#### EXERCISE DIRECTIONS:
Print exactly what the entries say, line by line, from the first line down to the one with "Image resolution: width=541", inclusive.

(Collected data)
● ● ● ● ●
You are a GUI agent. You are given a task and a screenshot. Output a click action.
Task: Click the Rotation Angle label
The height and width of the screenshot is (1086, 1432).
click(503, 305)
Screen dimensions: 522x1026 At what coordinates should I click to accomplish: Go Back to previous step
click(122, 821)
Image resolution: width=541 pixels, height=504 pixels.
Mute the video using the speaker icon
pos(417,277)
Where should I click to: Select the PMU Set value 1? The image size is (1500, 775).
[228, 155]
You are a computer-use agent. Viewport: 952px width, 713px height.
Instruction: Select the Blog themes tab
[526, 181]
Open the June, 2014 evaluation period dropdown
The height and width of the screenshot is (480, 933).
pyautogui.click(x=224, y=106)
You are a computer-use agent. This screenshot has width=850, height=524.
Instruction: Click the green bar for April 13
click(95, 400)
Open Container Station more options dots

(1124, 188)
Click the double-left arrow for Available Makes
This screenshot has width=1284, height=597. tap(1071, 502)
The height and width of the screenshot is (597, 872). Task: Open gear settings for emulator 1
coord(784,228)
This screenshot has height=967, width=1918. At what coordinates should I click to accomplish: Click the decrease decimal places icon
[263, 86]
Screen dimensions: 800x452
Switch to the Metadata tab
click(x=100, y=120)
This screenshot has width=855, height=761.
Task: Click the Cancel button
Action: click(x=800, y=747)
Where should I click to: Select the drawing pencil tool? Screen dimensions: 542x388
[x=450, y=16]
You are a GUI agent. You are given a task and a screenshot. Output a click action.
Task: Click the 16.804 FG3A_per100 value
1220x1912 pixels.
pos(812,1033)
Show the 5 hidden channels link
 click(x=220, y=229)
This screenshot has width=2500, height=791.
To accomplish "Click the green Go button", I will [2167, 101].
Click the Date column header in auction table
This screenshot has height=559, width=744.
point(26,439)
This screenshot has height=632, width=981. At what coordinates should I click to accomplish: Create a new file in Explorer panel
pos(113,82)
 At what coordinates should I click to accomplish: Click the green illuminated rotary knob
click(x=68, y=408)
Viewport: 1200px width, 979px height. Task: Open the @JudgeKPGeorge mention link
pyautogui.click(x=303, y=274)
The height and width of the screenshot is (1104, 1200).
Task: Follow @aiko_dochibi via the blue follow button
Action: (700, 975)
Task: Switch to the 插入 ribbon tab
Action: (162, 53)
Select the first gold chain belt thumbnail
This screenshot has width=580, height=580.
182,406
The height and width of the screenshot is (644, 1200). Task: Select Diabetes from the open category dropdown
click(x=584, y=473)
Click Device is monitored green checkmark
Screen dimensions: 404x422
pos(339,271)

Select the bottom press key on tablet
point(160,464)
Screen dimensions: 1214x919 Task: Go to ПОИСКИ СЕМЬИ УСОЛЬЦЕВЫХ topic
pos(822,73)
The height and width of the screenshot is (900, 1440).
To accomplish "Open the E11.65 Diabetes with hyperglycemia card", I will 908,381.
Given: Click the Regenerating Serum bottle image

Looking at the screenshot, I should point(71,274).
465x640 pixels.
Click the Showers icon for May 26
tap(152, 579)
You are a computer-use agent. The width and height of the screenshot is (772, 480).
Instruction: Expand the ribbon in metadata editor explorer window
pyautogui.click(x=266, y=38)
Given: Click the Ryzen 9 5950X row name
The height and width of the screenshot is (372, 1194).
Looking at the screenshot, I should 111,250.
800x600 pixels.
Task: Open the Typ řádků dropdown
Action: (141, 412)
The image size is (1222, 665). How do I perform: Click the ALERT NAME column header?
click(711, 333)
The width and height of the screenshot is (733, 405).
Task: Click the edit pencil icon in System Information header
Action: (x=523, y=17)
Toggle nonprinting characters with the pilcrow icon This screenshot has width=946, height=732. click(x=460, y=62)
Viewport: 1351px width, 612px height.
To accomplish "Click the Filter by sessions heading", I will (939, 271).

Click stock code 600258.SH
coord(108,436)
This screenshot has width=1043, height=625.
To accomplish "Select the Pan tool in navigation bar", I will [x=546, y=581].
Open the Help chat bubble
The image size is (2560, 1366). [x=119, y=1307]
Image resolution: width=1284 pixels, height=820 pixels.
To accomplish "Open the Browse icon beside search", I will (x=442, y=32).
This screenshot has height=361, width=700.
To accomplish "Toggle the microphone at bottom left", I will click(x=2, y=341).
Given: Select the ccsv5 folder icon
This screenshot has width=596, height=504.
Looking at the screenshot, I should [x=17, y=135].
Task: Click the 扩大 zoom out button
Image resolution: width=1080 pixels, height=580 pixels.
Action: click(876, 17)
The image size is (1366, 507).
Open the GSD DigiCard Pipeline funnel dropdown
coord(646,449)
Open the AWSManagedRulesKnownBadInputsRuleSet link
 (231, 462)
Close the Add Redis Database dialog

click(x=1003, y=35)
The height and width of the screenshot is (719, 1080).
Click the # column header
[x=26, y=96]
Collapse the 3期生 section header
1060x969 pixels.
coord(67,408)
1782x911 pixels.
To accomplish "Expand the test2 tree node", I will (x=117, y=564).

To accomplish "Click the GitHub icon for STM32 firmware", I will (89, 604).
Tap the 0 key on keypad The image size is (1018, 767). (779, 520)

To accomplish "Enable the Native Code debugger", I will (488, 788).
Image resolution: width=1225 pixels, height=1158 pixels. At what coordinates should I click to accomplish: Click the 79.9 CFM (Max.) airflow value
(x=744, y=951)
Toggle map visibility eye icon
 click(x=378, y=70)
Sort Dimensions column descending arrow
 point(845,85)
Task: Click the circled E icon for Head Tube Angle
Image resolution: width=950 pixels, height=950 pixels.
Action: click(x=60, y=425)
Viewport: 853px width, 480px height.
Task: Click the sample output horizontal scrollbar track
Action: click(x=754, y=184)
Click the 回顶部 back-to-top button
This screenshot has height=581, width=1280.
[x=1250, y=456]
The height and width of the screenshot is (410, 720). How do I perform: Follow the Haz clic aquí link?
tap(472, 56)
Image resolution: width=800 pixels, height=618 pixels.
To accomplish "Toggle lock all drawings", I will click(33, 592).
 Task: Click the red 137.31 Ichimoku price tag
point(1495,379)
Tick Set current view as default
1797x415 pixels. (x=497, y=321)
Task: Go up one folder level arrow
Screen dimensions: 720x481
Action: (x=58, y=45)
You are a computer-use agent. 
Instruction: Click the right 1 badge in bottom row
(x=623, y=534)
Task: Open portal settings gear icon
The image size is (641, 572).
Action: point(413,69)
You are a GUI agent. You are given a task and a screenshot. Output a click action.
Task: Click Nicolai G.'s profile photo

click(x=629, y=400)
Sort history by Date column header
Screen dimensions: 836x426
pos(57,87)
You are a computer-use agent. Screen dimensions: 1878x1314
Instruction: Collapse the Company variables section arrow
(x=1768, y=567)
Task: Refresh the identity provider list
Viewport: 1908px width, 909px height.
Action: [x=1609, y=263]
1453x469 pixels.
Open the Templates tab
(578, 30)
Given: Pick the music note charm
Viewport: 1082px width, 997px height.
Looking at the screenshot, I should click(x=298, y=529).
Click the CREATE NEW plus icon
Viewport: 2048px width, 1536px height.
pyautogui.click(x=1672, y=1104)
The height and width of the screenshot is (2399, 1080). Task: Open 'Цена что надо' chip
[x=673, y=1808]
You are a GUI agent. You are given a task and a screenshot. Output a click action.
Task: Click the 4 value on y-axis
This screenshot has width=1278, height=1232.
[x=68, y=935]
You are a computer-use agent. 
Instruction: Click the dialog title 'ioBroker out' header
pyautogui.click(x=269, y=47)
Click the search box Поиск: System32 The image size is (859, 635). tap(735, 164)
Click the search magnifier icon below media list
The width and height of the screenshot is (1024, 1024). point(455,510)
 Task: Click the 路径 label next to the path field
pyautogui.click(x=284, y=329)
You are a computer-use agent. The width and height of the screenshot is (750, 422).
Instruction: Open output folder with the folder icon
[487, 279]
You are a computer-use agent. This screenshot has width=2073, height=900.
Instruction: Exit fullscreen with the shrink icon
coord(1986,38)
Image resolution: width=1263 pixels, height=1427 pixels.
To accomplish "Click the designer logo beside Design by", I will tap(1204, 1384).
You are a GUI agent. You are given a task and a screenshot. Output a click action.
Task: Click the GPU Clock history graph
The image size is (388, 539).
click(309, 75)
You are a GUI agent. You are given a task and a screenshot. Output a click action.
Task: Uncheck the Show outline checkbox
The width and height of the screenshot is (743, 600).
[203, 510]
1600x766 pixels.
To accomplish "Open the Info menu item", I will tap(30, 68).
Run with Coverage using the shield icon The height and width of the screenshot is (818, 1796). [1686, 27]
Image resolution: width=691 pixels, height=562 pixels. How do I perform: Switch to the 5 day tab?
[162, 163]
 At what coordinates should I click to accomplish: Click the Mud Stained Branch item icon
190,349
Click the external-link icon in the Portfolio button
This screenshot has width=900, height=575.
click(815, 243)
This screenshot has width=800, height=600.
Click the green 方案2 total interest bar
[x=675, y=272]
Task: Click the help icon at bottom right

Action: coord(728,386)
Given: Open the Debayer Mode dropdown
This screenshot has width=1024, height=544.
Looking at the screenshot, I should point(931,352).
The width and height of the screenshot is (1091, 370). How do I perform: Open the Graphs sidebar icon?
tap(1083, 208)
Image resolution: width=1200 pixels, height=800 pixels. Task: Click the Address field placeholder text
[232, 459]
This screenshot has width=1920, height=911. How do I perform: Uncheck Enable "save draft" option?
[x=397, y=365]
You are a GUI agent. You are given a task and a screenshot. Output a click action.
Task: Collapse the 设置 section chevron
● ● ● ● ●
#### COMPLETED TASK:
You are a GUI agent. You are given a task and a screenshot. Output a click action.
Task: Click the Rotation Angle label
The height and width of the screenshot is (1086, 1432).
click(503, 305)
Screen dimensions: 522x1026 At what coordinates should I click to accomplish: Go Back to previous step
click(122, 821)
Image resolution: width=541 pixels, height=504 pixels.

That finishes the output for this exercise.